Regression Analysis

The data used here is from the 2004 Olympic Games. We are going to see if there is a correlation between the weights that a competitive lifter can lift in the snatch event and what that same competitor can lift in the clean and jerk event.

We will use a response variable of "clean" and a predictor variable of "snatch".

Data

The heaviest weights (in kg) that men who weigh more than 105 kg were able to lift are given in the table.

Data Dictionary

Age
The age the competitor will be on their birthday in 2004.
Body
The weight (kg) of the competitor
Snatch
The maximum weight (kg) lifted during the three attempts at a snatch lift
Clean
The maximum weight (kg) lifted during the three attempts at a clean and jerk lift
Total
The total weight (kg) lifted by the competitor
Age Body Snatch Clean Total
26 163.0 210.0 262.5 472.5
30 140.7 205.0 250.0 455.0
22 161.3 207.5 240.0 447.5
27 118.4 200.0 240.0 440.0
23 125.1 195.0 242.5 437.5
31 140.4 190.0 240.0 430.0
32 158.9 192.5 237.5 430.0
22 136.9 202.5 225.0 427.5
32 145.3 187.5 232.5 420.0
27 124.3 190.0 225.0 415.0
20 142.7 185.0 220.0 405.0
29 127.7 170.0 215.0 385.0
23 134.3 160.0 210.0 370.0
18 137.7 155.0 192.5 347.5

Correlation

The first rule in data analysis is to make a picture. In this case, a scatter plot is appropriate.

Scatter plot of clean and jerk (y) vs snatch (x) weights

You can see from the data that there appears to be a linear correlation between the clean & jerk and the snatch weights for the competitors, so let's move on to finding the correlation coefficient.

Here is the Minitab output.

Pearson correlation of snatch and clean = 0.888
P-Value = 0.000

The Pearson's correlation coefficient is r = 0.888. Remember that number, we'll come back to it in a moment.

For now, the p-value is 0.000. Every time you have a p-value, you have a hypothesis test, and every time you have a hypothesis test, you have a null hypothesis. The null hypothesis here is H0: ρ = 0, that is, that there is no significant linear correlation.

The p-value is the chance of obtaining the results we obtained if the null hypothesis is true and so in this case we'll reject our null hypothesis of no linear correlation and say that there is significant positive linear correlation between the variables.

Regression Analysis

Let's start off with the descriptive statistics for the two variables. Remember, our predictor (x) variable is snatch and our response variable (y) is clean.

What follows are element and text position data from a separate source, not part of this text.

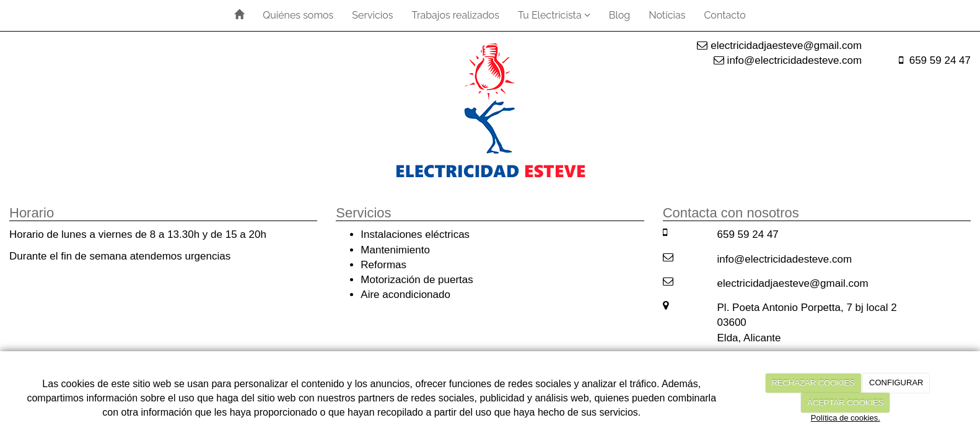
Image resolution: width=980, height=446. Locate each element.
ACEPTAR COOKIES (845, 402)
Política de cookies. (846, 418)
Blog (619, 15)
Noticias (667, 15)
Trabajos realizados (455, 15)
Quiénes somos (298, 15)
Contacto (724, 15)
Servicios (372, 15)
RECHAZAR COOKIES (813, 382)
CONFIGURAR (896, 382)
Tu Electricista (554, 15)
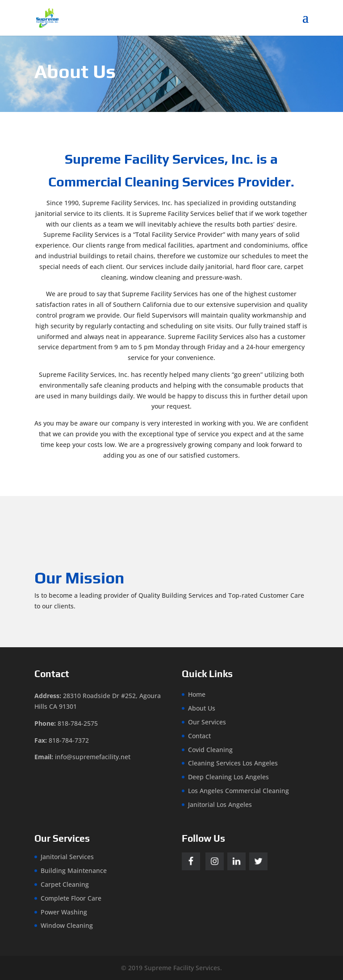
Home (197, 694)
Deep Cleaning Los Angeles (228, 777)
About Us (201, 708)
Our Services (207, 722)
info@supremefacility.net (92, 757)
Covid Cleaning (210, 749)
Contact (199, 736)
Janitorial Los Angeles (220, 804)
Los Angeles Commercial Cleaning (238, 790)
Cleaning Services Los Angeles (233, 763)
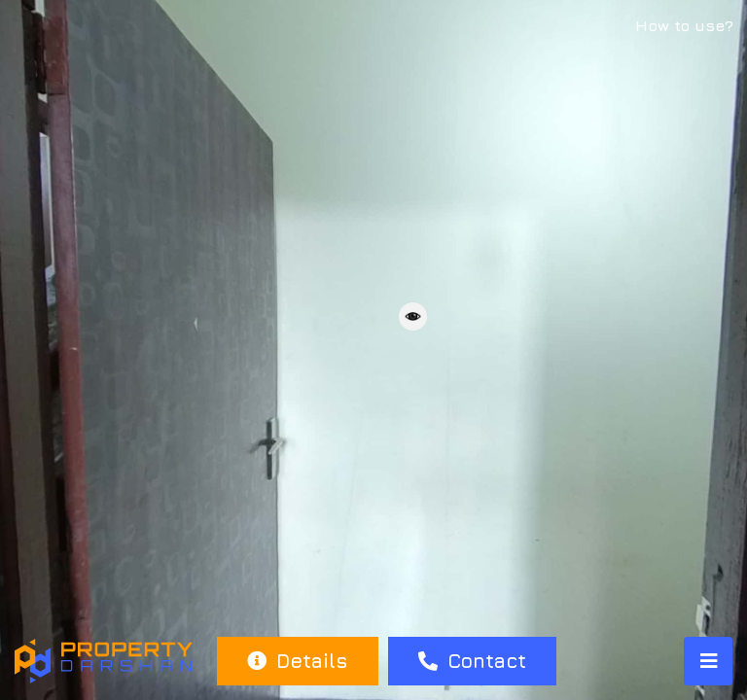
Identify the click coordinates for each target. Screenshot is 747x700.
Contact (472, 660)
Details (297, 660)
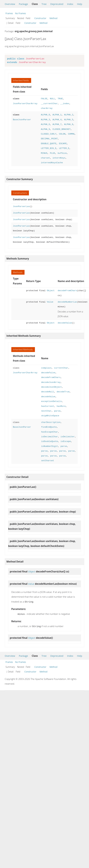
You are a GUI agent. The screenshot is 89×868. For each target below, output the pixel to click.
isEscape (65, 441)
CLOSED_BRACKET (61, 129)
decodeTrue (63, 392)
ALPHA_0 (45, 115)
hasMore (61, 406)
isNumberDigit (50, 446)
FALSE (44, 99)
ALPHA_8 (69, 124)
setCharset (48, 461)
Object (51, 290)
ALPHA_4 (57, 120)
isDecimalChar (50, 437)
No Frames (20, 13)
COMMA (71, 134)
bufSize (62, 153)
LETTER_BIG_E (49, 148)
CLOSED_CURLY (49, 134)
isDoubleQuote (50, 441)
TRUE (60, 99)
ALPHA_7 (57, 124)
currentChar (61, 368)
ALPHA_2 (69, 115)
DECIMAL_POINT (49, 138)
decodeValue (65, 323)
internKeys (59, 158)
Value (50, 302)
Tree (44, 4)
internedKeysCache (52, 162)
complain (46, 368)
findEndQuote (49, 427)
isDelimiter (68, 437)
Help (80, 4)
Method (53, 18)
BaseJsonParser (22, 120)
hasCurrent (48, 406)
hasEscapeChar (50, 432)
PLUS (52, 153)
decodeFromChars (67, 290)
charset (45, 158)
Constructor (40, 18)
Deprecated (57, 4)
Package (23, 4)
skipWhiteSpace (50, 415)
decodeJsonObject (51, 387)
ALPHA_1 (57, 115)
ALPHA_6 (45, 124)
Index (70, 4)
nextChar (46, 411)
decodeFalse (48, 373)
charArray (47, 108)
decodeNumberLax (67, 302)
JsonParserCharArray (25, 103)
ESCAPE (63, 144)
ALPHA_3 (45, 120)
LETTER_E (64, 148)
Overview (10, 4)
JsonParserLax (21, 206)
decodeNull (48, 392)
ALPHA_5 (69, 120)
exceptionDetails (51, 401)
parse (57, 411)
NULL (52, 99)
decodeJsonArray (51, 382)
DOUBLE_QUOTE (49, 144)
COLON (62, 134)
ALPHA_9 (45, 129)
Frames (9, 13)
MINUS (44, 153)
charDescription (51, 422)
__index (64, 103)
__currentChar (49, 103)
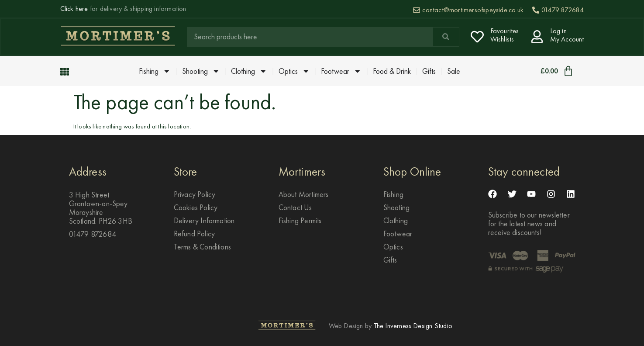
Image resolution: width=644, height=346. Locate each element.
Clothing (249, 71)
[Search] (446, 37)
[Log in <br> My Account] (537, 37)
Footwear (341, 71)
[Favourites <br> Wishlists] (477, 37)
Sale (454, 71)
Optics (294, 71)
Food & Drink (392, 71)
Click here (74, 8)
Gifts (429, 71)
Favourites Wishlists (505, 35)
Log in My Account (567, 35)
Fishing (155, 71)
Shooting (201, 71)
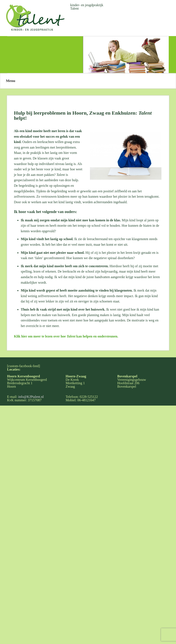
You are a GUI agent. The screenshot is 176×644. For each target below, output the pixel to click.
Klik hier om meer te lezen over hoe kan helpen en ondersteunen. (66, 336)
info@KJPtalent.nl (31, 397)
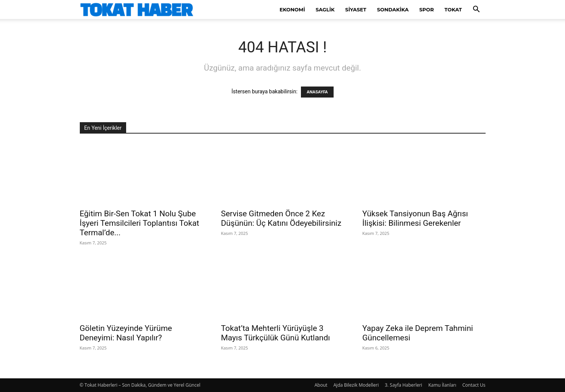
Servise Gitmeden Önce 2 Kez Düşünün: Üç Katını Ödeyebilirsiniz (281, 218)
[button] (476, 10)
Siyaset (356, 9)
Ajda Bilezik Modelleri (356, 385)
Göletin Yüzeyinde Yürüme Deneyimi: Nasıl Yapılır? (126, 333)
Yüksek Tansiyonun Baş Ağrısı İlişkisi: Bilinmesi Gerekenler (415, 218)
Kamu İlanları (442, 385)
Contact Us (474, 385)
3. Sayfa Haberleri (404, 385)
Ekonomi (292, 9)
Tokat (453, 9)
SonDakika (392, 9)
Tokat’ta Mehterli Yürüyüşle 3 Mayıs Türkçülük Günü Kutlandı (275, 333)
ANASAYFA (317, 92)
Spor (427, 9)
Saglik (325, 9)
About (321, 385)
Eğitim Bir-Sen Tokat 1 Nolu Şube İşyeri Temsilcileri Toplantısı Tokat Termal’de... (139, 223)
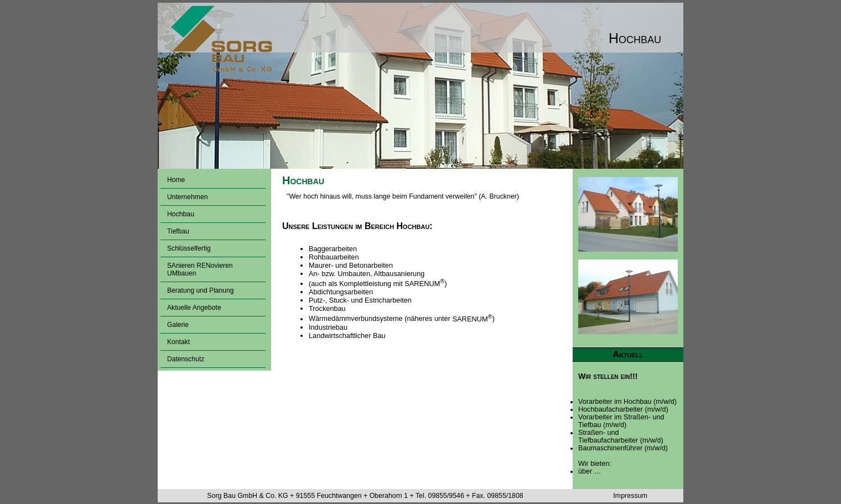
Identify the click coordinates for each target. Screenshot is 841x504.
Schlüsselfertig (189, 248)
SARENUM (424, 283)
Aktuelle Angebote (194, 308)
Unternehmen (187, 197)
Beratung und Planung (200, 290)
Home (176, 180)
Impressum (630, 496)
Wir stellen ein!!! (608, 376)
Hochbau (180, 214)
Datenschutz (185, 359)
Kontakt (178, 342)
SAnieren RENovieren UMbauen (200, 269)
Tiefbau (178, 231)
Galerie (178, 325)
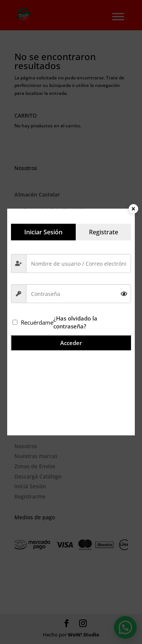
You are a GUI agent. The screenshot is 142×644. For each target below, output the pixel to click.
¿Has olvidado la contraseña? (75, 322)
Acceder (71, 343)
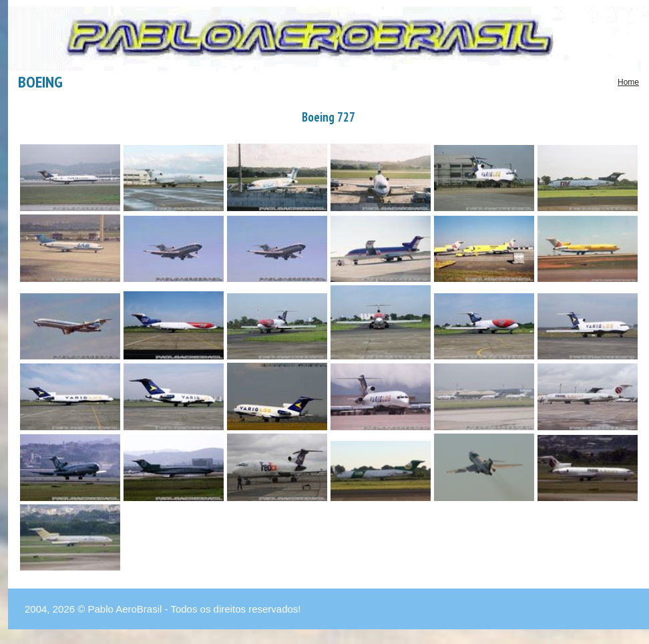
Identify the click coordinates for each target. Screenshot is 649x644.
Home (628, 82)
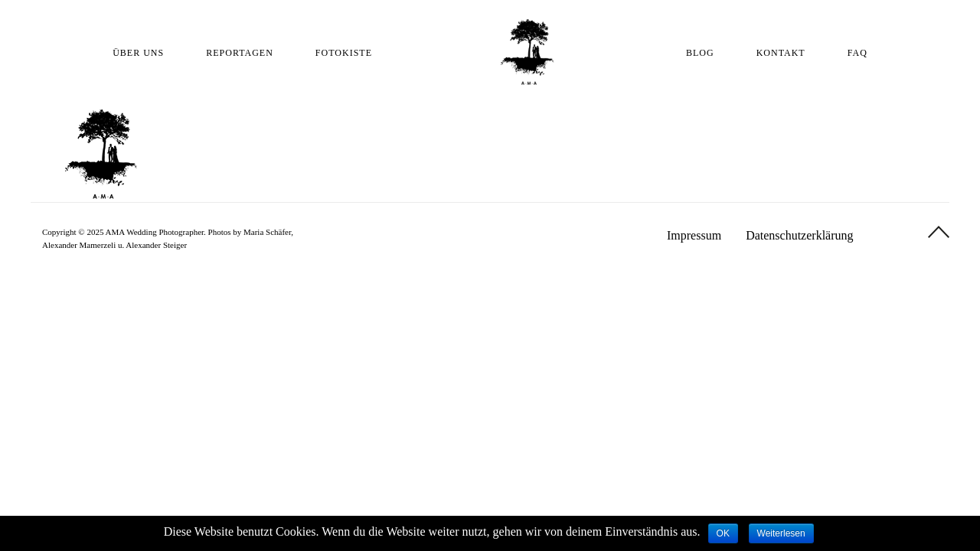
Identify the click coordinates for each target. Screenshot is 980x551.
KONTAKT (781, 53)
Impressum (694, 235)
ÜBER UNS (138, 53)
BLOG (700, 53)
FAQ (858, 53)
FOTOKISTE (344, 53)
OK (723, 533)
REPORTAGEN (240, 53)
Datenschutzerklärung (799, 235)
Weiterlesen (781, 533)
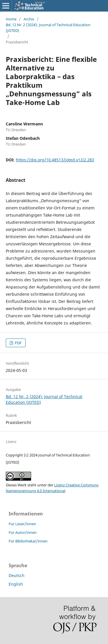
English (16, 584)
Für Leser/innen (22, 524)
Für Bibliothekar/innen (28, 541)
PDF (18, 343)
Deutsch (16, 575)
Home (11, 19)
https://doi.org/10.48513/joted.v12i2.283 (55, 160)
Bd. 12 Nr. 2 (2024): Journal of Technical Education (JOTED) (48, 28)
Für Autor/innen (22, 532)
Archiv (29, 19)
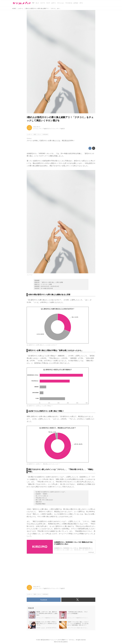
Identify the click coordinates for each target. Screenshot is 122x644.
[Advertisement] (61, 568)
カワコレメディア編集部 (40, 128)
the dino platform (63, 642)
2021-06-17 (37, 127)
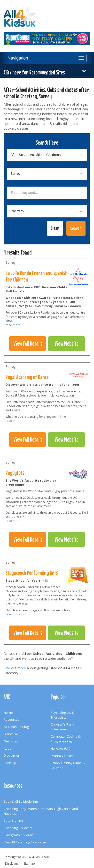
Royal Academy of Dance (27, 377)
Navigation (18, 58)
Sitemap (10, 763)
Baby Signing (13, 820)
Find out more (15, 668)
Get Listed (11, 741)
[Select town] (47, 211)
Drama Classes (62, 755)
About (8, 748)
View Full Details (28, 343)
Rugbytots (15, 473)
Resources (11, 719)
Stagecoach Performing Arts (31, 573)
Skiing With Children (18, 835)
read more (13, 325)
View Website (67, 343)
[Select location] (47, 174)
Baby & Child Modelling (21, 801)
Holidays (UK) (61, 748)
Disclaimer (11, 755)
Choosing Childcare (18, 828)
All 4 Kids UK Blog (16, 726)
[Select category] (47, 155)
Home (8, 712)
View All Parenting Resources (25, 842)
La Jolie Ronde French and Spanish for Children (36, 276)
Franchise (11, 734)
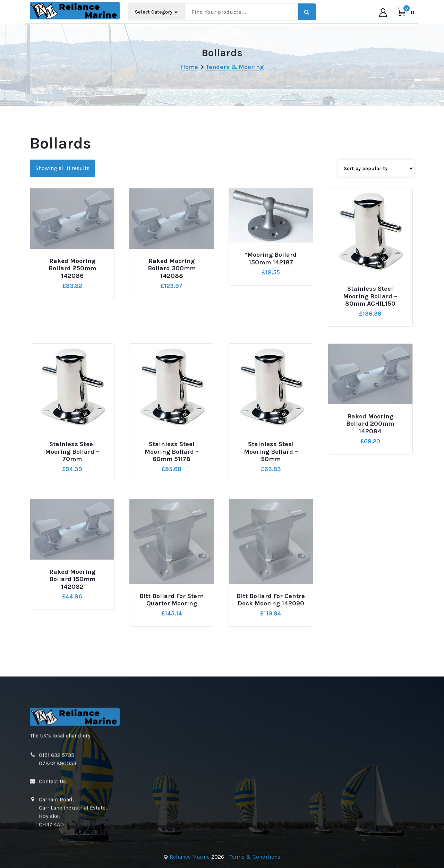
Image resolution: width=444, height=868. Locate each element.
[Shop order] (376, 222)
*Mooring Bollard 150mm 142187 (271, 312)
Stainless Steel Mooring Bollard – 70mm (72, 505)
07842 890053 (58, 833)
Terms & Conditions (255, 857)
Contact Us (52, 851)
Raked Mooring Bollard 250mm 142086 (72, 322)
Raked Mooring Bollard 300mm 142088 (172, 322)
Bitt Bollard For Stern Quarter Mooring (172, 653)
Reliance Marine (189, 857)
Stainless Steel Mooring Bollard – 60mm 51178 (172, 505)
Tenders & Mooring (234, 67)
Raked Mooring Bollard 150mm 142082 (72, 633)
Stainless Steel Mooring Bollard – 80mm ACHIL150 (370, 350)
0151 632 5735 (57, 825)
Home (189, 67)
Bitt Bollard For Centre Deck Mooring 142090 (271, 653)
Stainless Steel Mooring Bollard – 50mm (271, 505)
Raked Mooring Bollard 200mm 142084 (370, 477)
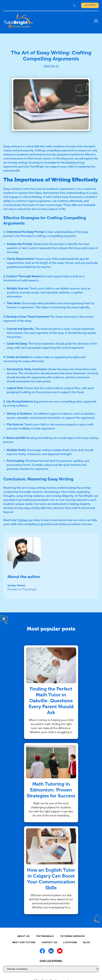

Variable   N    Mean  SE Mean  StDev  Minimum      Q1  Median      Q3  Maximum
snatch 14 189.29 4.55 17.02 155.00 181.25 191.25 203.13 210.00
clean 14 230.89 4.77 17.86 192.50 218.75 235.00 240.63 262.50

The following explanation assumes the regression equation is y = b0 + b1x.

The formula for the slope is b1 = r (sy / sx).

For our data, that would be b1 = 0.888 ( 17.86 / 17.02 ) = 0.932.

Since the best fit line always passes through the centroid of the data, the y-intercept, b0, is found by substituting the slope just found and the means of the two variables into the regression equation and solving for b0.

230.89 = b0 + 0.932 ( 189.29 )

Solving for b0 gives the constant of 54.47.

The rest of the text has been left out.